While John Viril does not share Tolkien's superior narrative style, he does put some other interesting elements on the table. I really enjoyed the fact that I had to use my brain a little to be able to keep up, for example. Also, that political thriller pacing probably helped a lot as there were no longwinded wandering along a dark and lonely path scenes.

I thought the universe was very interesting. There was not a lot of new under the sun, but he did manage to angle things nicely to make the world become his own. I especially loved the dwarfs and the norns, whom I mentioned already. I fell in love with both races on the spot. The norns, in particular, play an interesting role in the story! - I will say no more in fear of spoiling things for potential readers.

The characters were good and interesting, albeit not very original; they have all been seen before in other stories in one form or another. They were not the main attraction of the story for me. In fact I don't really feel like I know them very well. Even the main character seems a bit vague to me. We could easily have delved a bit deeper into them with great success.

This also prevented me from feeling any true impact from the things that happed. Of course I got a bit sad when one of the dearer characters died just when things were getting interesting, but I shed no tears for I did not know the person in question well enough (not that I usually cry a lot when reading, but I usually do have stronger reactions), which was a shame.

One thing I really did love was the quotes in the beginning of each chapter. That really created a wonderful feel of that training manual, though I think that this element could have been stronger implemented in the body of the story. Still, I think this part makes up for what it lacks in other departments. In a training manual type of story I guess you don't techinically need a heavy focus on characters since they are not the sustaining element - it would just have been an added bonus.

As for the ending, I have a bit of a divided opinion about it. There are a lot of loose ends that I am itching to get some closure on. I kind of need the "back again" in the "there and back again" for me to feel that the story has been fulfilled. I does not necessarily have to be a physical "back again" - it could be more in the terms of society going back to an equal or higher level of stability than where the it started. This story leaves off at a point where there is absolutely no stability. It is not an ending but a beginning to an even greater tale.

Luckily the author has declared that: "The book is intended for a sequel. I haven't plotted it yet, and a sequel to Warrior is behind a couple of other book ideas. However, I have a very definite direction I want to go with Warrior."

My only plead then is that he please, please go through with those plans! For the sake of the greater consistency of the work! In truth, I am only giving this book four stars under the premises that there will be a sequel. It is a great first book in an epic series.

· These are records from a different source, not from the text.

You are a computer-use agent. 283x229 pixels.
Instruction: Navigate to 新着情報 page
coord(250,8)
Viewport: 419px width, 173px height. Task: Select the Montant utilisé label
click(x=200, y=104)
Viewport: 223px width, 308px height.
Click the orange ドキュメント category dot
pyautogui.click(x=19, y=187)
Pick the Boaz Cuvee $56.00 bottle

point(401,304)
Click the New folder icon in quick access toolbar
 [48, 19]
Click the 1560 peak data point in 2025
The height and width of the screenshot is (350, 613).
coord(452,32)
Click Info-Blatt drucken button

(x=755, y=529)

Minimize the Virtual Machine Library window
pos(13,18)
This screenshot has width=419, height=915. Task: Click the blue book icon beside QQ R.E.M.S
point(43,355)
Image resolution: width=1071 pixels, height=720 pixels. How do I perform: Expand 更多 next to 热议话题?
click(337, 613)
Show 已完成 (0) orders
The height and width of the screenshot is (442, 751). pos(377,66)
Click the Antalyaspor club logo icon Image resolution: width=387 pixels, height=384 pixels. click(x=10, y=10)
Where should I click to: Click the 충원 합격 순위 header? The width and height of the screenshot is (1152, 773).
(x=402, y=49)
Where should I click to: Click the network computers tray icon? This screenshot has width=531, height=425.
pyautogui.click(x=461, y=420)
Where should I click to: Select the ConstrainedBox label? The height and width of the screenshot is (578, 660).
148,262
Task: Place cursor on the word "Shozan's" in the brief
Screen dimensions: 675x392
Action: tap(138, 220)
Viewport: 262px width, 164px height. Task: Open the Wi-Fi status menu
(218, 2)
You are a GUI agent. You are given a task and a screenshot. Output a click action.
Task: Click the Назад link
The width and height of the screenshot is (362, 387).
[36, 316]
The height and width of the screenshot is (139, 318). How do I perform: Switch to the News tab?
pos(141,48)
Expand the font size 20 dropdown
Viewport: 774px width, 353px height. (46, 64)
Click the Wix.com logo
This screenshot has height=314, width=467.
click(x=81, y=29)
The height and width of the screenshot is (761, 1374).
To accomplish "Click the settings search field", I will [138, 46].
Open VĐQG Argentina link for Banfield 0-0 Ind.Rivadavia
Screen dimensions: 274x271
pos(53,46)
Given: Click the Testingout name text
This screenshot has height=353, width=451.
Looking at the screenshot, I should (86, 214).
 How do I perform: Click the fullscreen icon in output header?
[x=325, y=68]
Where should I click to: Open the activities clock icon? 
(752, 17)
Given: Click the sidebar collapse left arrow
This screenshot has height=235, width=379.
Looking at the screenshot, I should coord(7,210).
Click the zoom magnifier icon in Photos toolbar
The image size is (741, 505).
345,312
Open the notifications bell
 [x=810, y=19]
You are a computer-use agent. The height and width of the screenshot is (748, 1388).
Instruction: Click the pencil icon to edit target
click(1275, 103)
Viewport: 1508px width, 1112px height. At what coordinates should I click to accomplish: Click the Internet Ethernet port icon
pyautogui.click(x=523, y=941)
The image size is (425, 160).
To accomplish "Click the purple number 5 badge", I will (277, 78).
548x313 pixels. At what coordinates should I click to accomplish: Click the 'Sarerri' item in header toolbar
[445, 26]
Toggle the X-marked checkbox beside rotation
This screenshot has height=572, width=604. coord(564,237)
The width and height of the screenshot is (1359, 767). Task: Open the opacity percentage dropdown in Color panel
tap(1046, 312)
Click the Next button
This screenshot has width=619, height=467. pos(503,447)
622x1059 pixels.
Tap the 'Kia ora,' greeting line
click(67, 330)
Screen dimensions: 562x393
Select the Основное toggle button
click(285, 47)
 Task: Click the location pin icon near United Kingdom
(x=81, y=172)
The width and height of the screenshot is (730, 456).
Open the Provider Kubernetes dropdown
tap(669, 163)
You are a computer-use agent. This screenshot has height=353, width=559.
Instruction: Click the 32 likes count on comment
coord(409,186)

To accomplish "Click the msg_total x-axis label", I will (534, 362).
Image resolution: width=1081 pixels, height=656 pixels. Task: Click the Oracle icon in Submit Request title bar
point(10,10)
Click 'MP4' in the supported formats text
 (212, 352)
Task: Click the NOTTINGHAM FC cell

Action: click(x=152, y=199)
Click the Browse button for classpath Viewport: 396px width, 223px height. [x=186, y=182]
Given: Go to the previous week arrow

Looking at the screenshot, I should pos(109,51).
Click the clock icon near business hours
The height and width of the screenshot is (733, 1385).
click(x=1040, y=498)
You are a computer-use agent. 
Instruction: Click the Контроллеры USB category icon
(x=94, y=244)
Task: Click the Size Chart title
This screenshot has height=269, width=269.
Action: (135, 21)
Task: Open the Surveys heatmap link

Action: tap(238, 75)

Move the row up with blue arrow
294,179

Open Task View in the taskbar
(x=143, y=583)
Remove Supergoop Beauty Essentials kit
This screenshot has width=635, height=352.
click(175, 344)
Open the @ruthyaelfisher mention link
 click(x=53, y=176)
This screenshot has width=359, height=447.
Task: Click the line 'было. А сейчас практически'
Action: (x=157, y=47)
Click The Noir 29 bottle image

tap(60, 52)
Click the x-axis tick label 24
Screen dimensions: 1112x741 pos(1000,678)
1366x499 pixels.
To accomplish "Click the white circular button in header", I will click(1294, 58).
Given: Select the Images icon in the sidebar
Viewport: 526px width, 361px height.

I will not compare The Supreme Warrior to George Martin's A Song of Ice and Fire series (well okay, obviously I am about to) because they are not at all on the same scale. I just think that there were elements here that reminded me slightly of that massively popular series. Of course, this can go anywhere from here (except that I already know a bit about where this might be headed), but I say there is potential here!

Now, someone give this man a proper editor! :P (and this would be the first time I write a review with a smiley in it - must be all this Sun Tzu-ish war-stuff that is making me eerily happy). I should just shut up and let you go about buying the book.